SSL certs don't need any external service for verification. The clients (in this case your browser) would have a set of root certificates issues by many CAs which serve as way for verifying.
The impact wasn't huge as most people who do renewal had a one time failure in the cron jobs which renew the certs. And since the renewals are tried 1 month before cert expiry, this was a non issue.
Yeah. The common advise is to have an automated setup for renewals so you don't have to worry about it. It is also very trivial. Just add `@weekly letsencrypt renew` to your cron job and you are done.
I know that it should be trivial. But on my local/vps servers the cron jobs would not execute. I wasn't sure why... on my raspberry pi however they executed as expected.
edit: it's possible it's a root problem, as Raspberry Pi I don't believe can be root. I know I'm bad using root user.

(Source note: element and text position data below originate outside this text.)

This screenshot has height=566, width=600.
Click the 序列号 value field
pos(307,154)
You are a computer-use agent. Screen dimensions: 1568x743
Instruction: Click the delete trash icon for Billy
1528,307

Is it possible to have a test stage that replays/simulates the entire previous 24 hours of production to compare previous output with new output. This might let you know if a fix to a known bug actually makes things worse.
Obviously I'm not inferring this is a step mozilla should already have in place.
That's a huge step. Lots of data to save for the input, lots of diff output, and you have to look for all details of the output, since many of them are desirable. Then you would automate the output processing, and a wrong rule would miss the new bug (because it was unexpected, so the automation would account for it).
Grats to the Let's Encrypt team for figuring it out, and thanks for writing up the post mortem. It's always interesting to read things like this, and it just goes to show that sometimes all the monitoring you thought you had covered wasn't quite enough.